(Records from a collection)
•••

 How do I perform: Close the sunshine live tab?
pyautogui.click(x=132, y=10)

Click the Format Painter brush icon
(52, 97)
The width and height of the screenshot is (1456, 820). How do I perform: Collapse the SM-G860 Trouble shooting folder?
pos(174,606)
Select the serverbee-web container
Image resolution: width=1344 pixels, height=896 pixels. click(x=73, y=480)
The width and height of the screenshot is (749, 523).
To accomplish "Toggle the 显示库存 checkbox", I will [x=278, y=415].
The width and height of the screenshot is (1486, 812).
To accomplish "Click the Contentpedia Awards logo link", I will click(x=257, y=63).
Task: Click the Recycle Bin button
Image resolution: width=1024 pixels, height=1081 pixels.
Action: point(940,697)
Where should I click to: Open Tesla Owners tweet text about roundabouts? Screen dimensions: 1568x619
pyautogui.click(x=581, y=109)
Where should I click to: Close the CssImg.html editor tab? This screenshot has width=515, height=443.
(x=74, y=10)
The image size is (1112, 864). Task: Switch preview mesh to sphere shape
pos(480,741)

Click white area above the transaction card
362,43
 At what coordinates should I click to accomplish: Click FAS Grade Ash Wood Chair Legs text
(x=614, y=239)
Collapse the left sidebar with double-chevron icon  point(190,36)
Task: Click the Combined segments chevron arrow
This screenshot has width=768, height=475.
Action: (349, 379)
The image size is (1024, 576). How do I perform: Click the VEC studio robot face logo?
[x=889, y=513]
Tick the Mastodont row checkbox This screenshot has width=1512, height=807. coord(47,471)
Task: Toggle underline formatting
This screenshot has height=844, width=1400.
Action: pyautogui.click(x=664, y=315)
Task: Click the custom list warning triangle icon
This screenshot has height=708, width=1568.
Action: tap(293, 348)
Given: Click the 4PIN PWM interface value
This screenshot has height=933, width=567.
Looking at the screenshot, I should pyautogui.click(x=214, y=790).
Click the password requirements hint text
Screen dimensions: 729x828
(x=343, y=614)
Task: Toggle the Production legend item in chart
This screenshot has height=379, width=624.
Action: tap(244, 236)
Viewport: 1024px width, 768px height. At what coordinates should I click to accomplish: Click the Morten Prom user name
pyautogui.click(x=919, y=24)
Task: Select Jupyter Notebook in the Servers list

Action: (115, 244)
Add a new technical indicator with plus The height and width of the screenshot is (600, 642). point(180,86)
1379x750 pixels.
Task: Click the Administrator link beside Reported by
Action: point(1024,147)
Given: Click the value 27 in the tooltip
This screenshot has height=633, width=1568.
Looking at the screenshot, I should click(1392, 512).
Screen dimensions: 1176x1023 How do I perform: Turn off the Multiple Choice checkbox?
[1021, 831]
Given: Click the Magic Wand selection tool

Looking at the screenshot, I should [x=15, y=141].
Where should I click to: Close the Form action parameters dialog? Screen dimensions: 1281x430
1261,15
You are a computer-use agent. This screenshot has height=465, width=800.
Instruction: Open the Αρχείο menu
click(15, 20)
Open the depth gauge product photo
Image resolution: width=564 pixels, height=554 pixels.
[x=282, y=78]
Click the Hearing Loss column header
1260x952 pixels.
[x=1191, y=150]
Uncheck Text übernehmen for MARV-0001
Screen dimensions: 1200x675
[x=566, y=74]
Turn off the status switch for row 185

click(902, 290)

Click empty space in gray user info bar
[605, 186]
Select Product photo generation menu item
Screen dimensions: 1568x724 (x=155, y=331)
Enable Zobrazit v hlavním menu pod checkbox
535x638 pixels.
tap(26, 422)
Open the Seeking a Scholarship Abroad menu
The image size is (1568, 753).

•••

Lay out the records as a numbered list, from the line with "Add a new technical" up to and including the line with "Action: point(1024,147)", and leave out any blank lines.

1. Add a new technical indicator with plus The height and width of the screenshot is (600, 642). point(180,86)
2. 1379x750 pixels.
3. Task: Click the Administrator link beside Reported by
4. Action: point(1024,147)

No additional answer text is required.